You also had great success in fundraising.
We did. Our revenue was $2.7 million, which was $200,000 over our goal and $900,000 more in private funding than the year before. It’s all the more remarkable when you consider that last year was the first time in almost ten years that we didn’t have any significant federal funding. We had about $135,000 in government grants, but every other dollar came either from a foundation or an individual gift or a corporate gift. That’s a huge accomplishment that speaks to the dedication of board members, donors, all stakeholders. Everybody who uttered the CASA story in some way contributed to that outcome.
Which initiatives performed best?
The highlight was the Evening of Dreams Gala, which was our first gala as a fully independent nonprofit, and that alone raised $800,000. It was generated purely by board initiative, and it showed that there was quite a bit of untapped giving out there. Previously, when the agency was run and funded by the court, there hadn’t really been a need to make a deep ask, so many supporters hadn’t felt the need to write a large check. It proves that our message has hit a sweet spot.
What is that message?
That the community has a responsibility for children whose families, for whatever reason, have failed them. If you look at transition-age youth, kids with learning disabilities, medically fragile children, or crossover kids who have one foot in the delinquency system, each has incredibly compelling needs. Each, in fact, tells the story of human existence. And that’s what fuels us as a CASA community. But the power of the CASA approach is you’re not just throwing money at the problem—it’s about caring men and women, volunteering their time to get to know each child and her or his circumstances, and working hard to help that child overcome a traumatic past and have a promising future. And this work is backed up by solid research.
Take early childhood development, for example. The science behind it demonstrates that intervening in the first five years of a child’s life is far more effective than waiting until a child is older and has been in the system for years.
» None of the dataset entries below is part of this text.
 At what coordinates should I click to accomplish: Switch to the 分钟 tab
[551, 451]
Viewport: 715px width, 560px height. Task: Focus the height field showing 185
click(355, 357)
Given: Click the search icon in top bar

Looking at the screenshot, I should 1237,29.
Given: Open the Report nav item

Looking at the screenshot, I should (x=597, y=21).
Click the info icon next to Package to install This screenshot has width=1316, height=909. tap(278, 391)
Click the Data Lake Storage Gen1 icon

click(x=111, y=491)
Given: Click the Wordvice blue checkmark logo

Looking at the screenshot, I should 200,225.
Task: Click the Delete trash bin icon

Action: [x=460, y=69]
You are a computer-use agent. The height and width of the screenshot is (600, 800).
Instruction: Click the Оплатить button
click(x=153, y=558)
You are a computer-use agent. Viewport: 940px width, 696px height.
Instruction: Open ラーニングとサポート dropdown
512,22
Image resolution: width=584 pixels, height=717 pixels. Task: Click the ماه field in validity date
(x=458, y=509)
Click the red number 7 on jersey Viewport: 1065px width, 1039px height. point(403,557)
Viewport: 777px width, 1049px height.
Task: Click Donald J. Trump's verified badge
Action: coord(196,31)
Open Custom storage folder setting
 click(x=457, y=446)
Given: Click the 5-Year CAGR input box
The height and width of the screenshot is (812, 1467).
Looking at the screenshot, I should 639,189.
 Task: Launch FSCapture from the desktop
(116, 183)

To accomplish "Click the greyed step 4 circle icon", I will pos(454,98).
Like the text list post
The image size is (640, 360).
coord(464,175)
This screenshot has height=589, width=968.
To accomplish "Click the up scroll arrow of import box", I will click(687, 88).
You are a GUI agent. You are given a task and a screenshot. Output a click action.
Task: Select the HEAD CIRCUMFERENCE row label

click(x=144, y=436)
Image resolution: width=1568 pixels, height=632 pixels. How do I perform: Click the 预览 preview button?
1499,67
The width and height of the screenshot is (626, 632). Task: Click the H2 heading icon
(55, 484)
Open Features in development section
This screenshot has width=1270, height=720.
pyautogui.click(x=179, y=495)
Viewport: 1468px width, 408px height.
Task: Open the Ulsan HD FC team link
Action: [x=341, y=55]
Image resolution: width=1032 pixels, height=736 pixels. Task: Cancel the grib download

So we got help from experts in creating a specialty track of training in which CASAs learn very specifically how to bring a child development lens to advocacy, and this has both changed the recommendations CASAs make and helped us attract new institutional donors interested in funding that work.
What about volunteers? CASA of Los Angeles also set a record in the number of volunteers it mobilized.
Historically, our volunteers have been predominantly women, people over 50, and residents of the Westside, South Bay, and San Fernando Valley. But in the last few years we’ve been committed to increasing diversity, and now we have more young people and more professionals joining our ranks.
Part of it is just because we had more people getting the message out, but we’ve also been more targeted in our approach. We have an African-American network, a Quarterback Club working on attracting males, and individual CASAs taking the message to their faith-based and community organizations. All of these efforts helped us recruit 143 new volunteers and mobilize more than 400 to support the agency’s mission last year.